Construct some trivial data to test the code gives reasonable optimal strategies.

In [None]:
start_datetime = dt.datetime(start_date.year, start_date.month, start_date.day)

In [None]:
prices = [10, 100, 10, 10, 100, 100, 10, 10, 10, 100] + [
    randrange(0, 100) for _ in range(20)
]
sample_prices = pl.DataFrame(
    {
        "price": prices,
        "time": pl.datetime_range(
            start=start_datetime,
            end=start_datetime + dt.timedelta(hours=len(prices) - 1),
            interval="1h",
            eager=True,
        ),
    }
).with_columns(region=pl.lit("fake"))


sample_prices

## Combine and Prepare Price Data

We want one Polars dataframe, with columns:

* `region`, e.g. "France" or "NSW1" (part of Aus)
* `price`
* `period` (integer starting at 0 for each region)
* `time` (datetime)

In [None]:
price_df = (
    pl.concat(
        [
            sample_prices,
            aus_df,
            eu_df,
            miso_df.with_columns(pl.lit('MISO').alias('region')),
        ],
        how="diagonal_relaxed",
    )
    .filter(pl.col("time").is_between(start_date, end_date))
    .filter(pl.col("price").is_not_null())
    .sort("region", "time")
    .group_by("region")
    .map_groups(lambda group: group.with_row_index("period"))
)

In [None]:
# restrict to only these regions
# otherwise it takes too long
regions = ["SA1", "QLD1", "NSW1", "VIC1", "TAS1", "MISO"]
#regions = ["fake"]

price_df = price_df.filter(pl.col("region").is_in(regions))

In [None]:
region_metadata_df = (
    price_df.select("region")
    .unique()
    .with_columns(
        pl.when(pl.col("region").is_in(aus_df["region"].implode()))
        .then(interval_min_aus)
        .when(pl.col("region") == "MISO")
        .then(interval_min_miso)
        .otherwise(interval_min_eu)
        .alias("interval_min")
    )
    .with_columns((pl.col("interval_min") / min_per_h).alias("h_per_interval"))
)
# convert to dict for easy lookup later
region_metadata = {
    r: {"h_per_interval": h, "interval_min": i}
    for (r, i, h) in zip(
        region_metadata_df.to_dict(as_series=False)["region"],
        region_metadata_df.to_dict(as_series=False)["interval_min"],
        region_metadata_df.to_dict(as_series=False)["h_per_interval"],
    )
}
region_metadata

## Optimising

### Simple Simulation Parameters

In [None]:
# how big is the battery?
battery_max_power = 1  # MW
battery_depth_h = 2  # hours
battery_depth_mwh = battery_max_power * battery_depth_h

# starting conditions, chosen arbitrarily
initial_charge = battery_depth_mwh / 2
initial_power = battery_max_power / 2

round_trip_efficiency = 0.8

In [None]:
model = AbstractModel()

In [None]:
model.period = Set(ordered=True, name="period")
model.prices = Param(model.period, domain=Reals, name="price")
model.h_per_interval = Param(domain=Reals, name="h_per_interval")

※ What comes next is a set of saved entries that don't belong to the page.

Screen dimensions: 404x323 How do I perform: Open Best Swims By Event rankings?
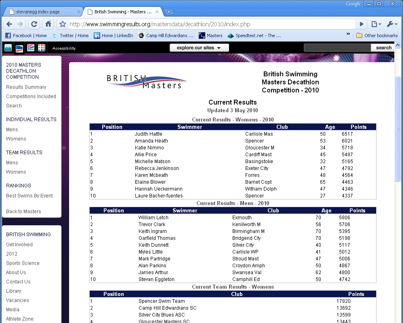(x=29, y=196)
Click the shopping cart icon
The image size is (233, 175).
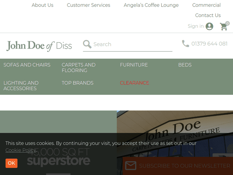pos(224,27)
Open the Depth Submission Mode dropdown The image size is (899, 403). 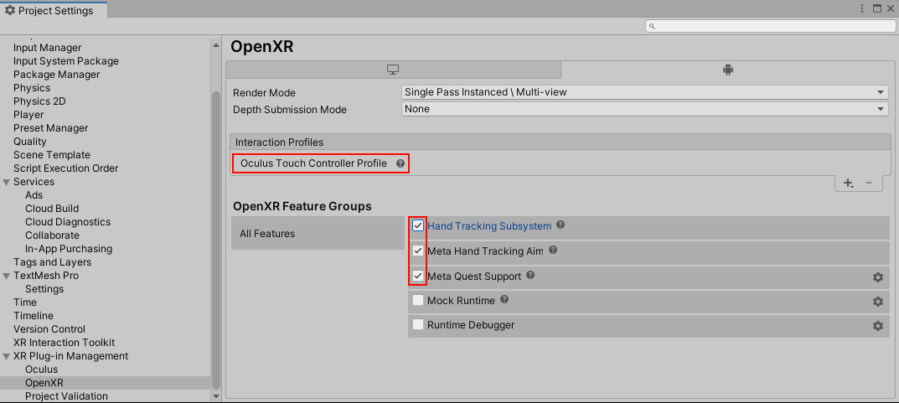click(x=644, y=109)
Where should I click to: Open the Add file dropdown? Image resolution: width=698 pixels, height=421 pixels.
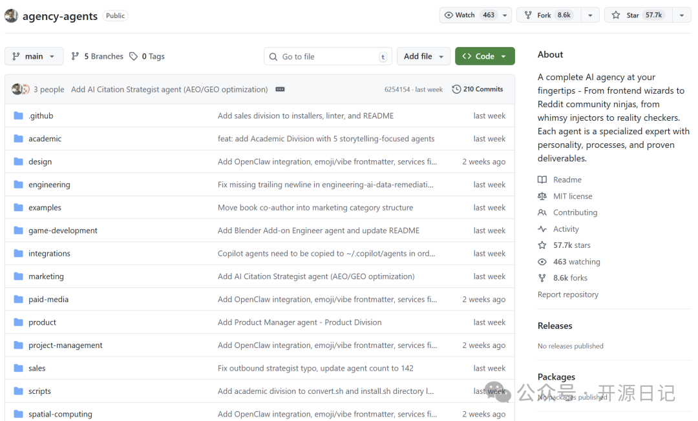tap(423, 56)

### Variables and Constraints

*Parameters* are things we know at the start of the computation. e.g. prices. (We assume perfect forsight of prices). 
*Variables* are things we decide (i.e. how much power to produce).

In practice generators/batteries choose bids, which are a set of power levels conditional on price. We're abstracting from that and pretending firms choose production levels (i.e. power) directly, because we're assuming perfect forsight of prices.

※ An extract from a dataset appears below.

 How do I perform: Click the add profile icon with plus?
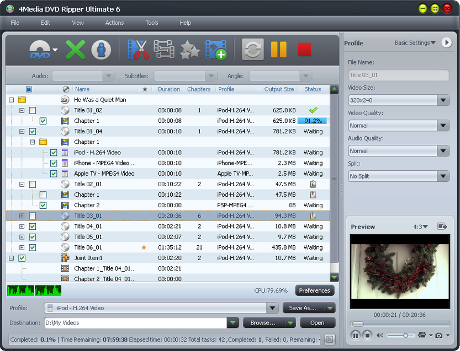click(216, 50)
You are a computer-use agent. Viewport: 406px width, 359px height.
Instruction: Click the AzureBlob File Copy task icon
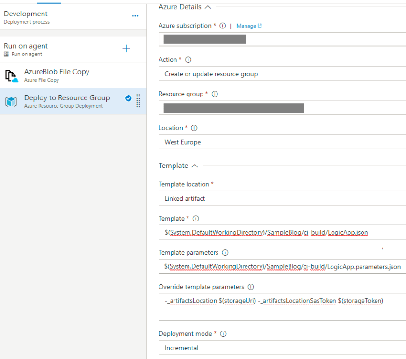tap(12, 76)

*Power* is the instantaneous *flow* of the good (MW, megawatts). *Energy* is a stock (MWh, megawatt hours), which accumulates as the *charge* on the battery.

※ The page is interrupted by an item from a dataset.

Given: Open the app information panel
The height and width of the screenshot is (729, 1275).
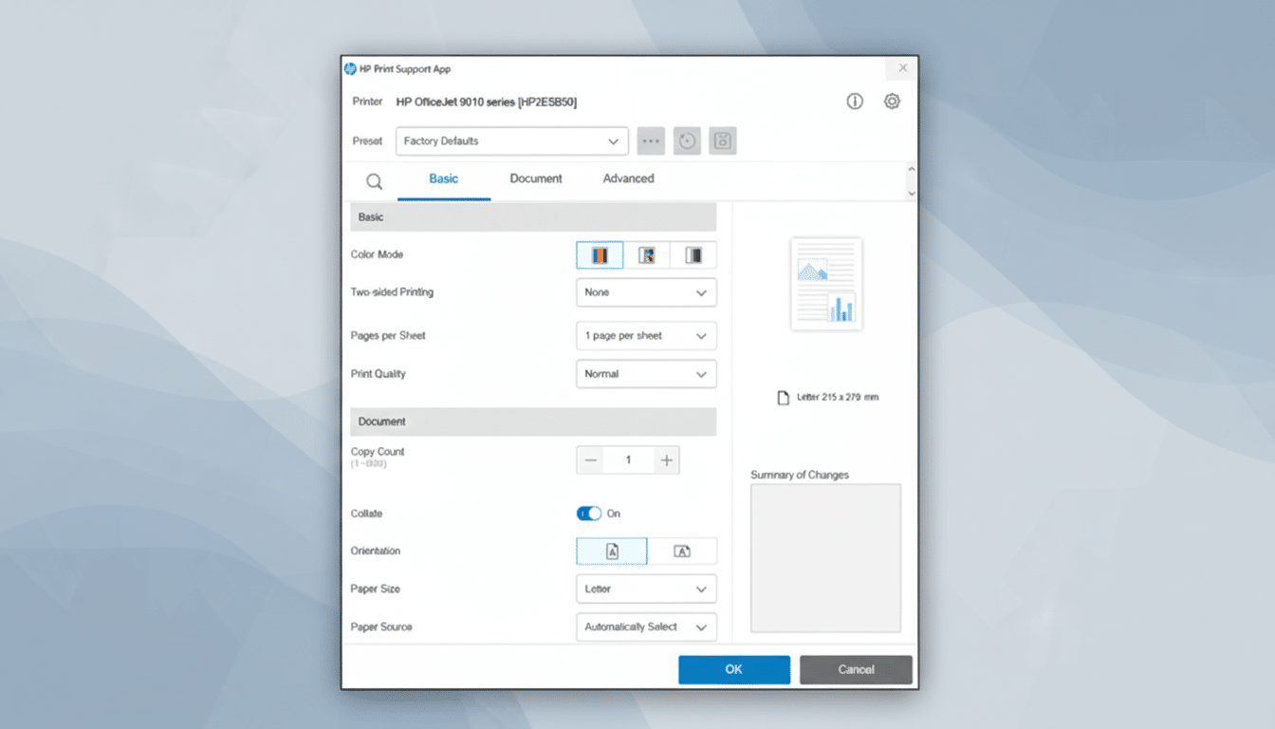Looking at the screenshot, I should [x=854, y=101].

To account for round-trip losses, we have a separate charge and discharge variable. Then we have constraints to limit them so we don't charge and discharge at the same time.

In [None]:
model.directions = Set(
    initialize=["charge", "discharge"], ordered=True, name="direction"
)

# MW power
# at the end of each interval
# separated by charge/discharge (gross, not net)
model.power_gross_end = Var(
    model.period,
    model.directions,
    domain=NonNegativeReals,
    bounds=[0, battery_max_power],
    name="power_gross_end",
)

# MW power
# at the end of each interval
# netted (sum of charge/discharge together)
# positive means supplied to grid (discharge)
model.power_net_end = Var(
    model.period,
    domain=Reals,
    bounds=[-battery_max_power, battery_max_power],
    name="power_net_end",
)

# MW power
# averaged across the interval
# separated by charge/discharge (gross)
model.power_gross_avg = Var(
    model.period,
    model.directions,
    domain=NonNegativeReals,
    bounds=[0, battery_max_power],
    name="power_gross_avg",
)

# MW supplied/consumed from grid
# averaged over whole period
# charge + discharge combined (net)
# positive means supplied
model.power_net_avg = Var(
    model.period,
    domain=Reals,
    bounds=[-battery_max_power, battery_max_power],
    name="power_net_avg",
)

In [None]:
# net power is the sum of charge and discharge power
# arbitrarily define positive power as being discharging, negative as charge
# so positive power means positive revenue (when prices are positive)
def power_netting_end(model, p):
    return (
        model.power_net_end[p]
        == model.power_gross_end[p, "discharge"]
        - model.power_gross_end[p, "charge"]
    )


model.power_netting_end_constraint = Constraint(
    model.period, rule=power_netting_end
)

In [None]:
# netting of averages
def power_netting_avg(model, p):
    return (
        model.power_net_avg[p]
        == model.power_gross_avg[p, "discharge"] - model.power_gross_avg[p, "charge"]
    )

# redundant constraint, so omit it
#model.power_netting_avg_constraint = Constraint(model.period, rule=power_netting_avg)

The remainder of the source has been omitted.